(EXERCISE BRIEF): Across the records that follow, give the number of lines containing the word "width" and nothing else.

Stored data entries:
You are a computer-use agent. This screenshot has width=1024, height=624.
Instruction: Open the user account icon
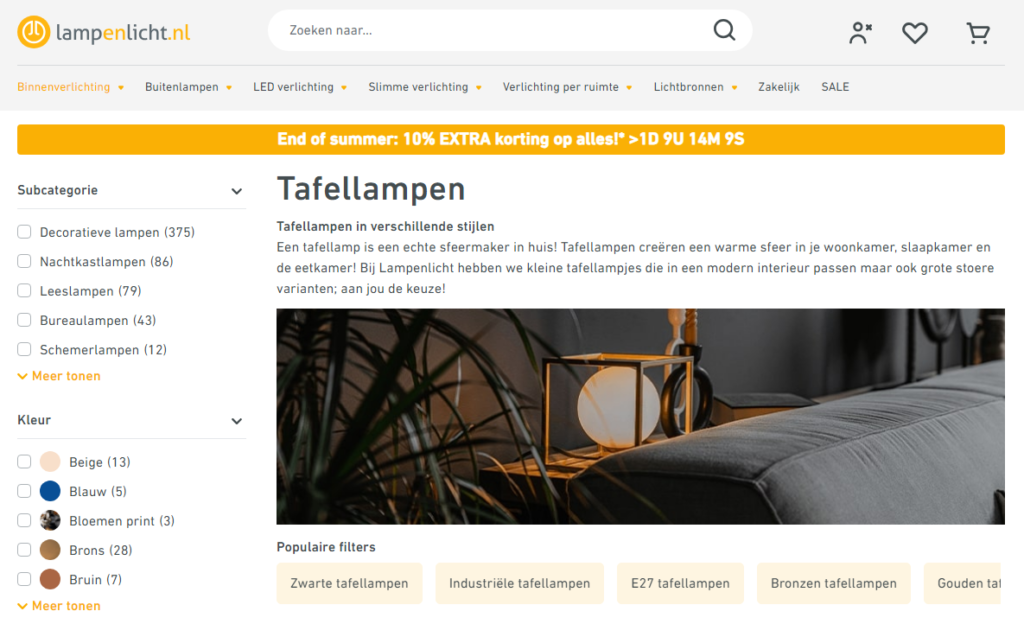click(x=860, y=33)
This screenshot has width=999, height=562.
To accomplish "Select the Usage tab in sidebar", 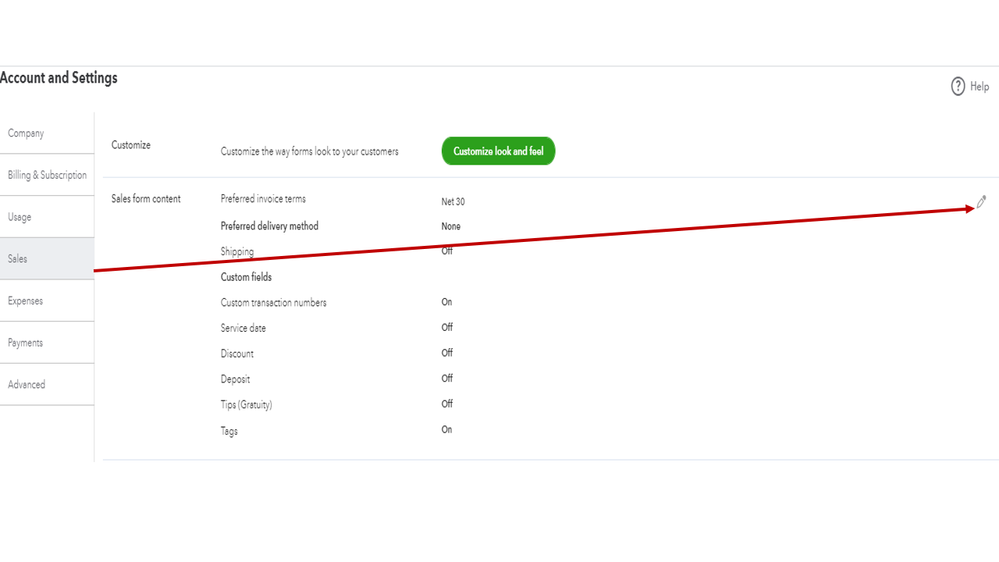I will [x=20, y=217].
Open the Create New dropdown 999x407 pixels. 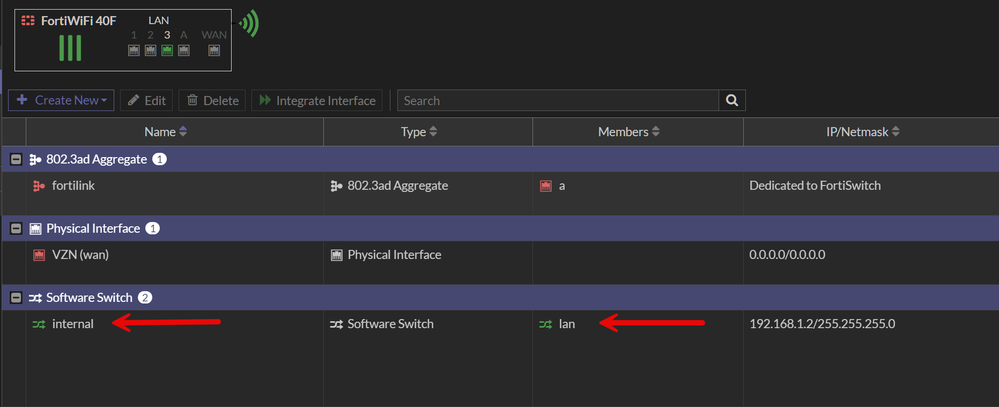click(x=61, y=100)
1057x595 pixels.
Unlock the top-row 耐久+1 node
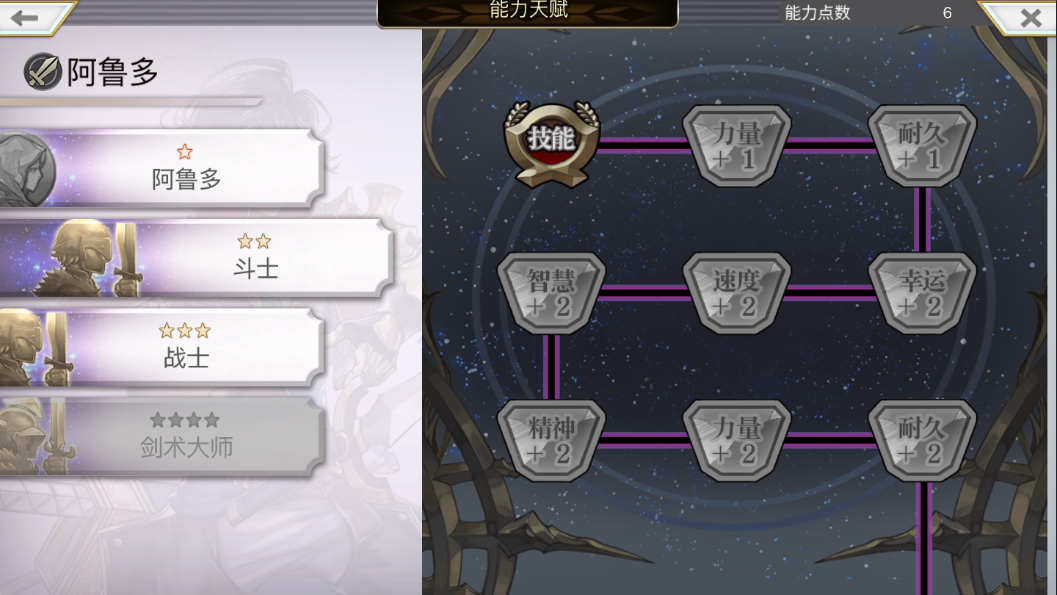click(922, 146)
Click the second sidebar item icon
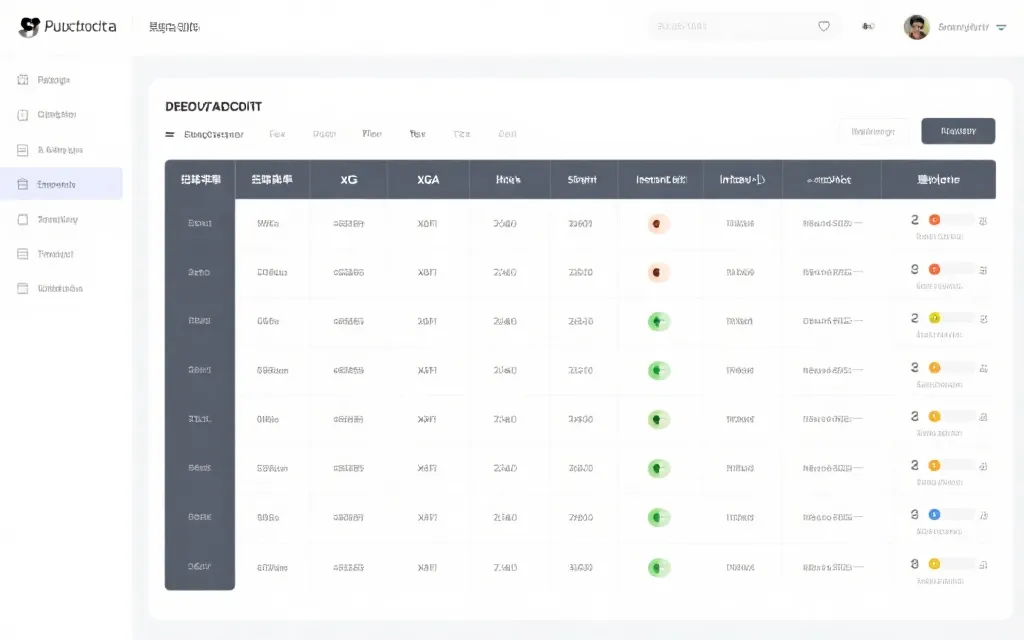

(OUTPUT FOR THIS EXERCISE): 2